# [Data shown]
┌────────
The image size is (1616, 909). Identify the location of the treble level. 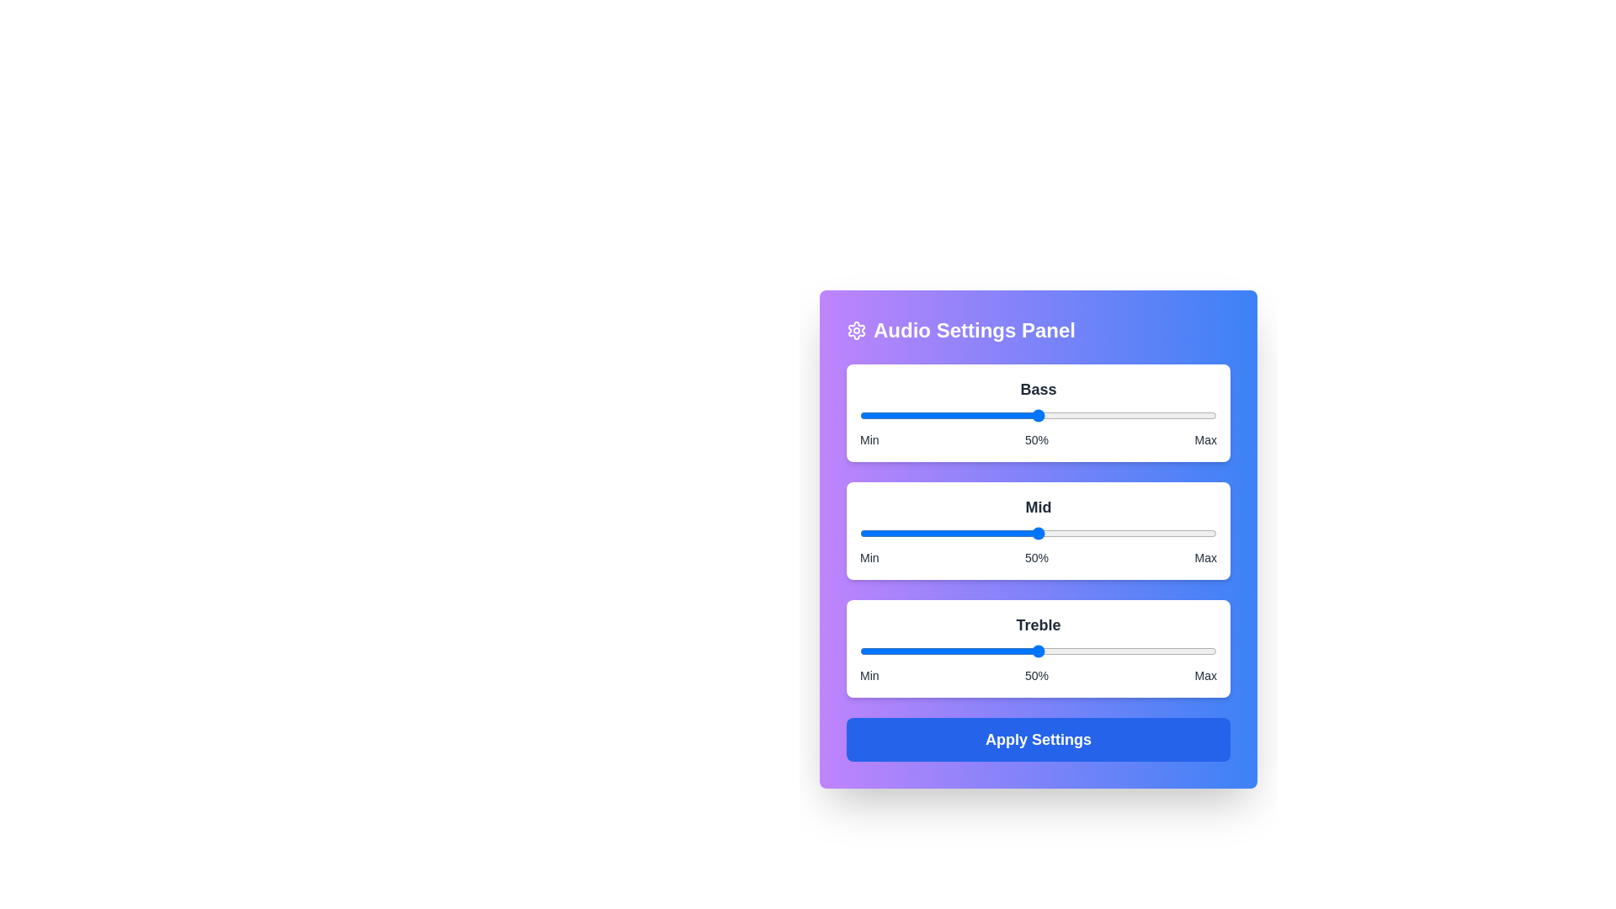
└────────
┌────────
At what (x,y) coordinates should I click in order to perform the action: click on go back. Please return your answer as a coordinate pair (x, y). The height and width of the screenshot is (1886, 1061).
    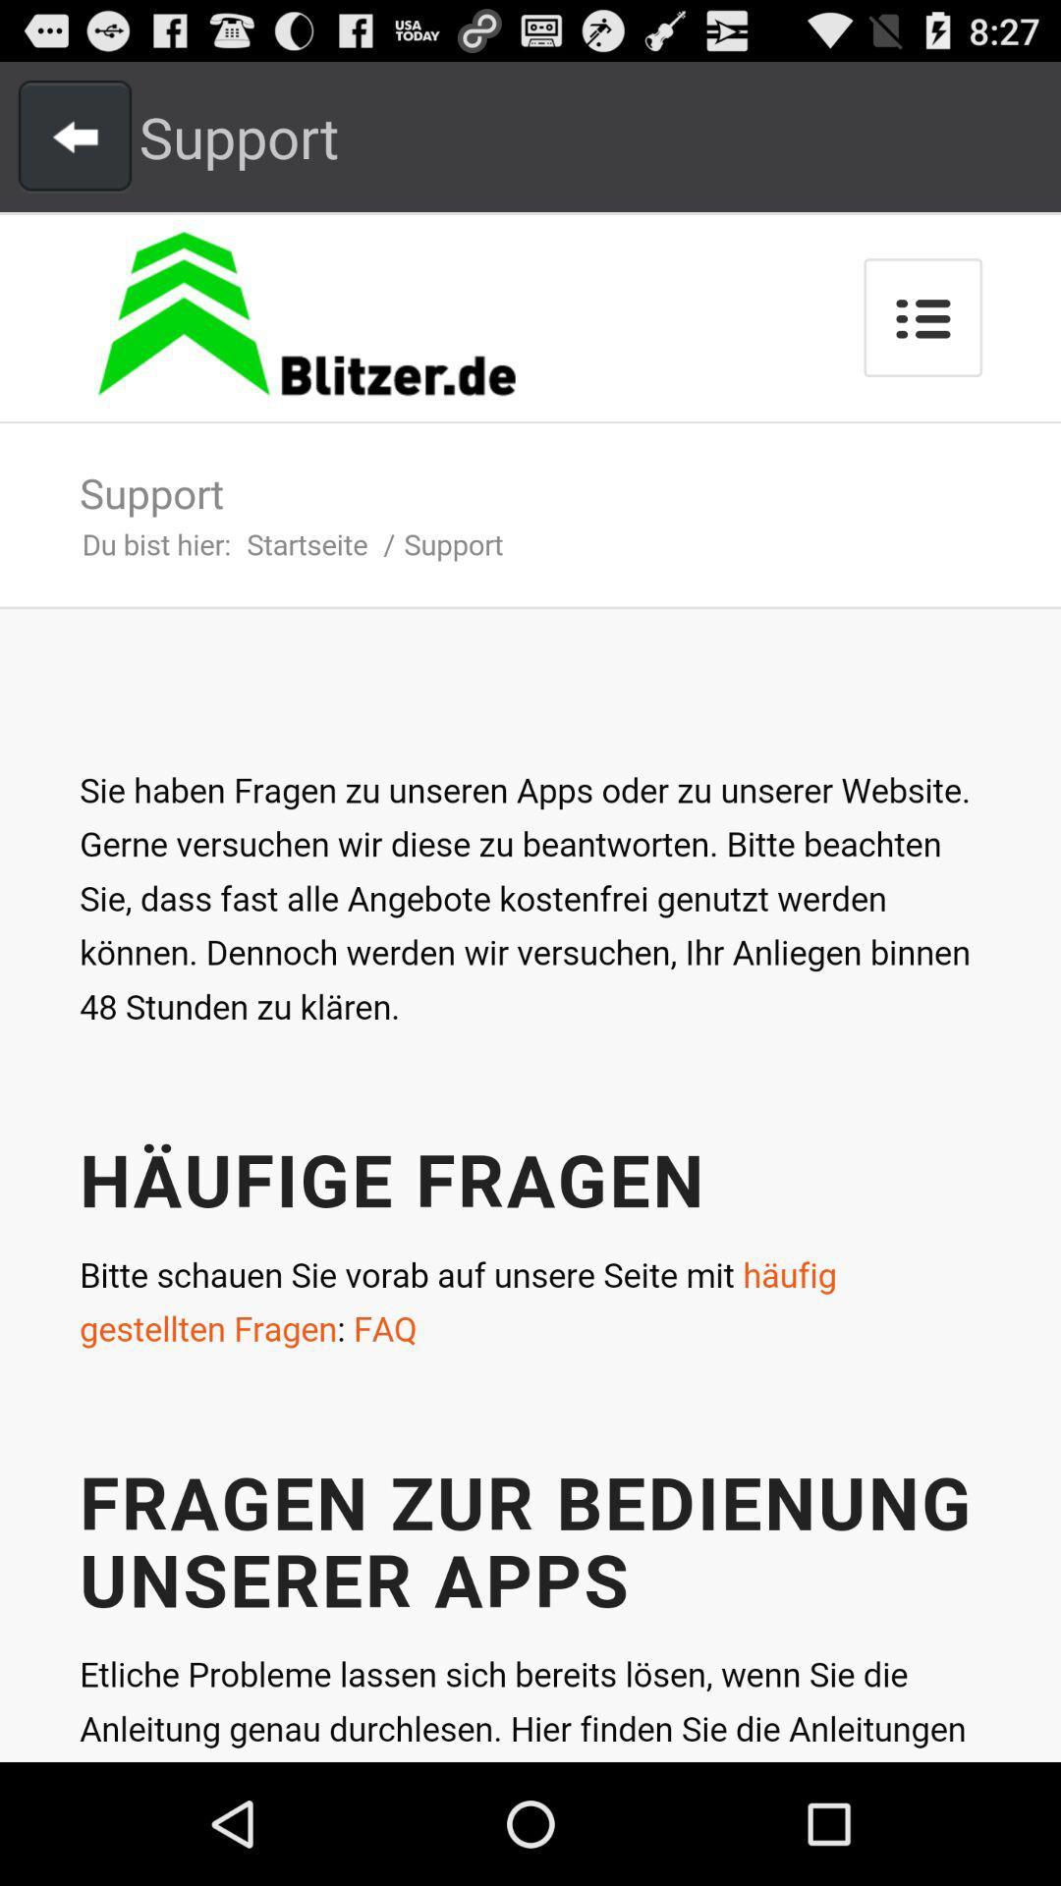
└────────
┌────────
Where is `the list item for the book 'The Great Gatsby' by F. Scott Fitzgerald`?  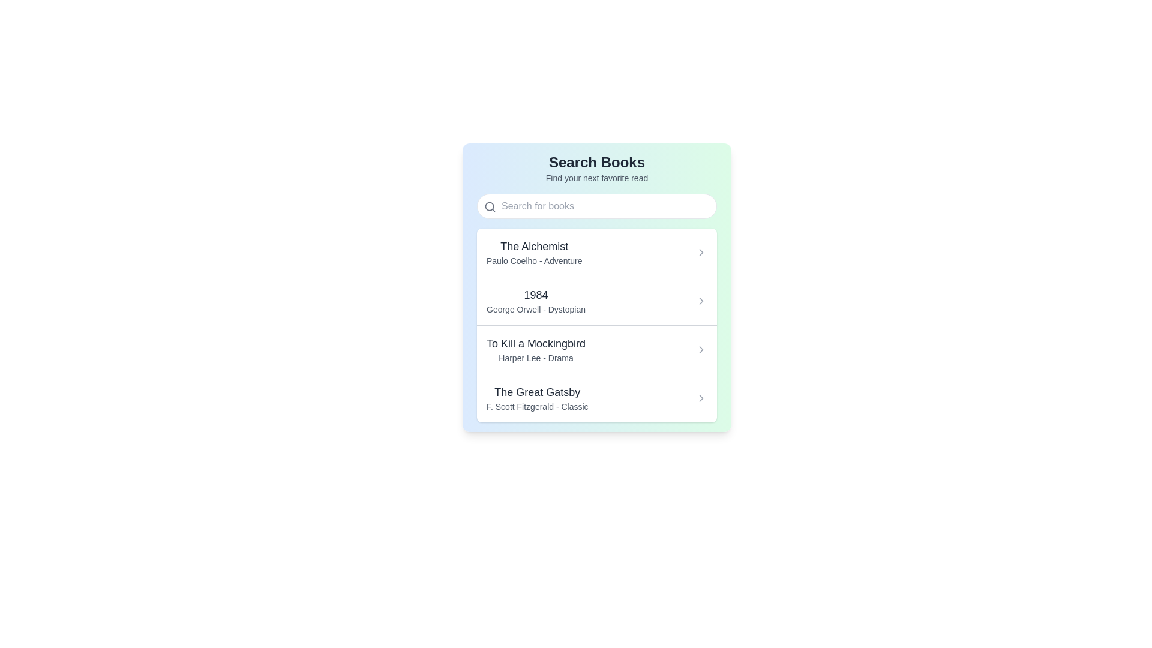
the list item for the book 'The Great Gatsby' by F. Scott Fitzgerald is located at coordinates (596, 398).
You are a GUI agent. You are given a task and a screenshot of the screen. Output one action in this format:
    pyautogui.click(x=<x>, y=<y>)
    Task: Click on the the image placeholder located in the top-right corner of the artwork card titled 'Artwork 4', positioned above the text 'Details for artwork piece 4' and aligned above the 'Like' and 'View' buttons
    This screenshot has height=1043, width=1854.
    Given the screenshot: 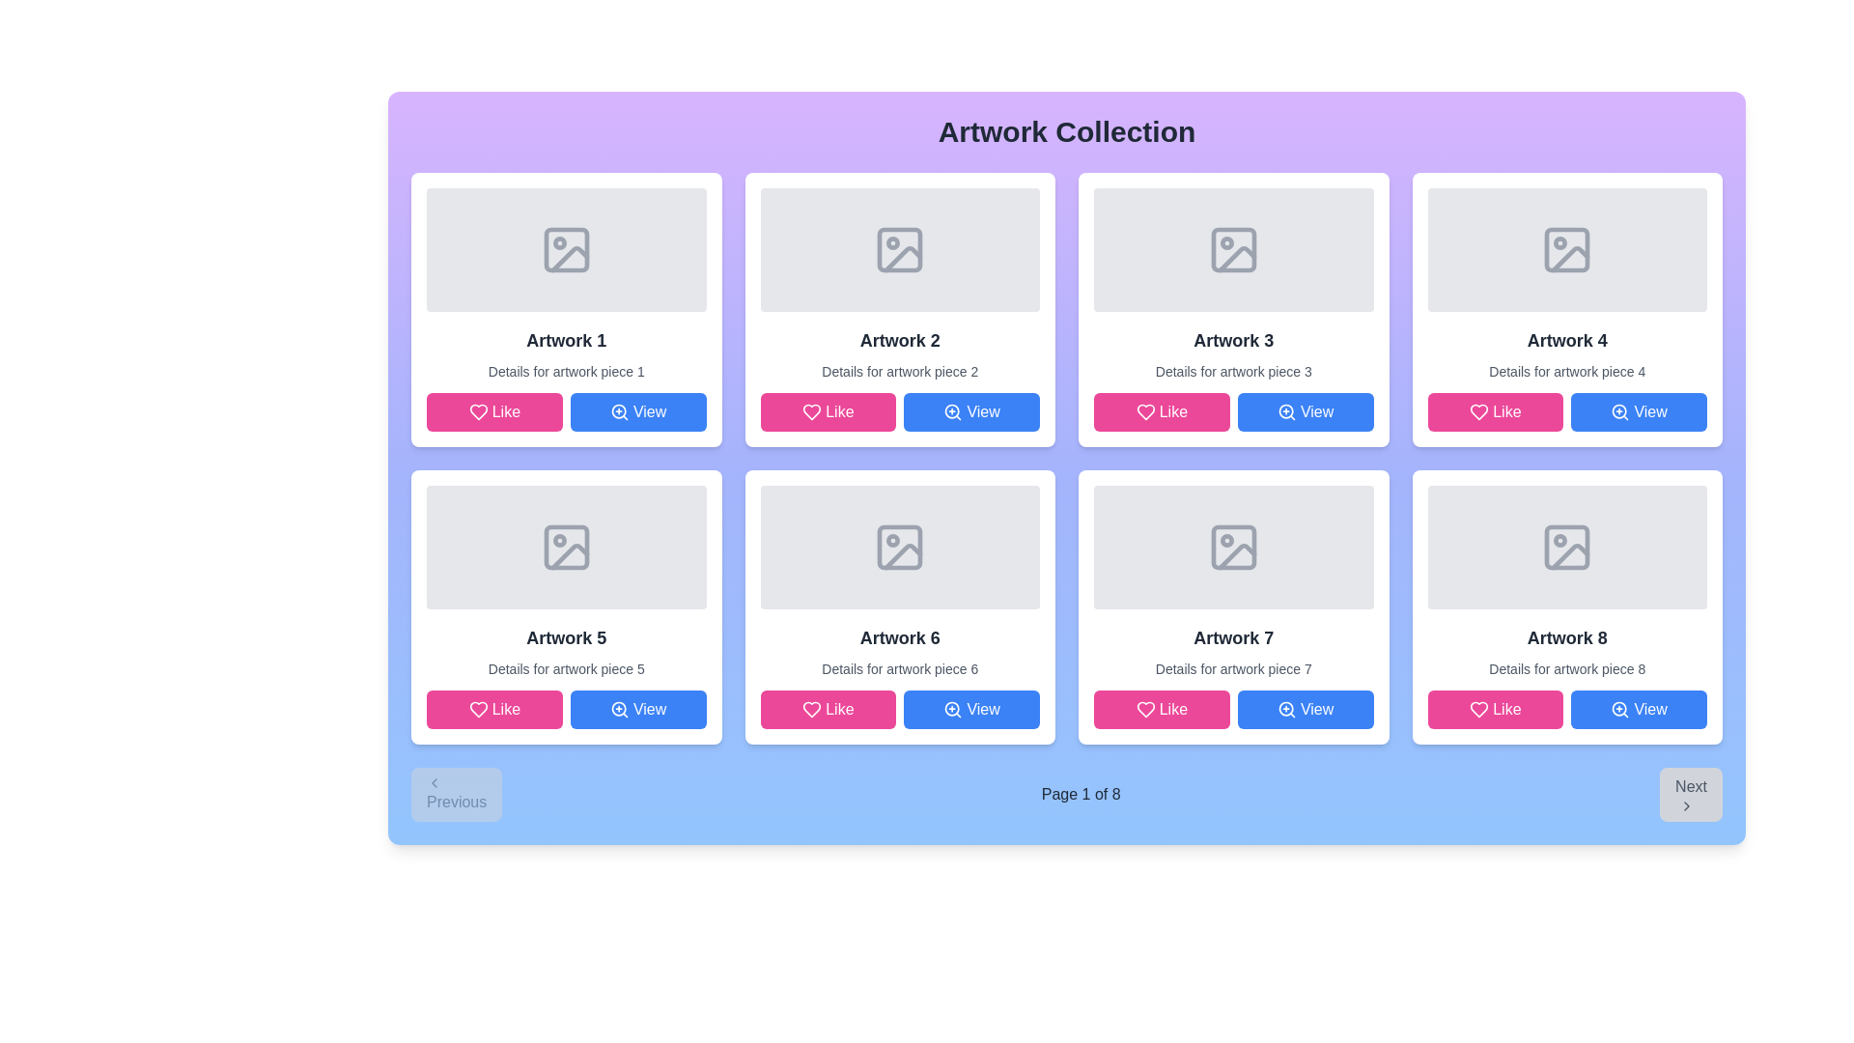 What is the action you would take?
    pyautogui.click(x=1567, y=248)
└────────
# [Do this]
Could you print every line of the entries from the one containing "You are a GUI" down to the one containing "This screenshot has", both included, with nothing altered?

# [Response to the task]
You are a GUI agent. You are given a task and a screenshot of the screen. Output one action in this format:
    pyautogui.click(x=<x>, y=<y>)
    Task: Click on the the image placeholder located in the top-right corner of the artwork card titled 'Artwork 4', positioned above the text 'Details for artwork piece 4' and aligned above the 'Like' and 'View' buttons
    This screenshot has height=1043, width=1854.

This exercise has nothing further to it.